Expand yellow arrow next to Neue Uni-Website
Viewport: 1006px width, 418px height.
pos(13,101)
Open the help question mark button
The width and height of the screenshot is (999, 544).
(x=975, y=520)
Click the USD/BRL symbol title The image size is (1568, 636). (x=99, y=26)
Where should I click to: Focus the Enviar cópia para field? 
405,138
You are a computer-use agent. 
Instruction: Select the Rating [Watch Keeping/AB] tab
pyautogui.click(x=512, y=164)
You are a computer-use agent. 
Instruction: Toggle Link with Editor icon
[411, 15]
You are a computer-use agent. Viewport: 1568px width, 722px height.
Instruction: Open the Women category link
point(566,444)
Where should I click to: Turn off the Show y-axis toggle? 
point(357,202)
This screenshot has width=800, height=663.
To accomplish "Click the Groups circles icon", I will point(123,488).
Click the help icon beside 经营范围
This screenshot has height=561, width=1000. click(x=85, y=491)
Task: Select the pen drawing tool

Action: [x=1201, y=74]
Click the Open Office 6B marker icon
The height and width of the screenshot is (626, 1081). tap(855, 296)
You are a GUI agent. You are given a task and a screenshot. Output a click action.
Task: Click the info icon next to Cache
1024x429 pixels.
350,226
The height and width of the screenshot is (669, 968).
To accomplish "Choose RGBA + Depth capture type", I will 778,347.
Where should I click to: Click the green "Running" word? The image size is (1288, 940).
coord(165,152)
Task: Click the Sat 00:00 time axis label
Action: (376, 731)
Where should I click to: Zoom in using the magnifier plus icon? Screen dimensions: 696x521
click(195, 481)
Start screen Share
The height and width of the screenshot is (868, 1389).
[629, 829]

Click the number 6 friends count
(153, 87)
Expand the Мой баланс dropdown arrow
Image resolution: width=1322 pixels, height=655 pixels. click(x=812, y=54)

========================================

● WORK REQUIRED: Using the exact wording, repeat all the entries.

● SOLUTION TO THE PROBLEM:
Expand yellow arrow next to Neue Uni-Website
Viewport: 1006px width, 418px height.
pos(13,101)
Open the help question mark button
The width and height of the screenshot is (999, 544).
(x=975, y=520)
Click the USD/BRL symbol title The image size is (1568, 636). (x=99, y=26)
Where should I click to: Focus the Enviar cópia para field? 
405,138
You are a computer-use agent. 
Instruction: Select the Rating [Watch Keeping/AB] tab
pyautogui.click(x=512, y=164)
You are a computer-use agent. 
Instruction: Toggle Link with Editor icon
[411, 15]
You are a computer-use agent. Viewport: 1568px width, 722px height.
Instruction: Open the Women category link
point(566,444)
Where should I click to: Turn off the Show y-axis toggle? 
point(357,202)
This screenshot has width=800, height=663.
To accomplish "Click the Groups circles icon", I will point(123,488).
Click the help icon beside 经营范围
This screenshot has height=561, width=1000. click(x=85, y=491)
Task: Select the pen drawing tool

Action: [x=1201, y=74]
Click the Open Office 6B marker icon
The height and width of the screenshot is (626, 1081). tap(855, 296)
You are a GUI agent. You are given a task and a screenshot. Output a click action.
Task: Click the info icon next to Cache
1024x429 pixels.
350,226
The height and width of the screenshot is (669, 968).
To accomplish "Choose RGBA + Depth capture type", I will 778,347.
Where should I click to: Click the green "Running" word? The image size is (1288, 940).
coord(165,152)
Task: Click the Sat 00:00 time axis label
Action: (376, 731)
Where should I click to: Zoom in using the magnifier plus icon? Screen dimensions: 696x521
click(195, 481)
Start screen Share
The height and width of the screenshot is (868, 1389).
[629, 829]

Click the number 6 friends count
(153, 87)
Expand the Мой баланс dropdown arrow
Image resolution: width=1322 pixels, height=655 pixels. click(x=812, y=54)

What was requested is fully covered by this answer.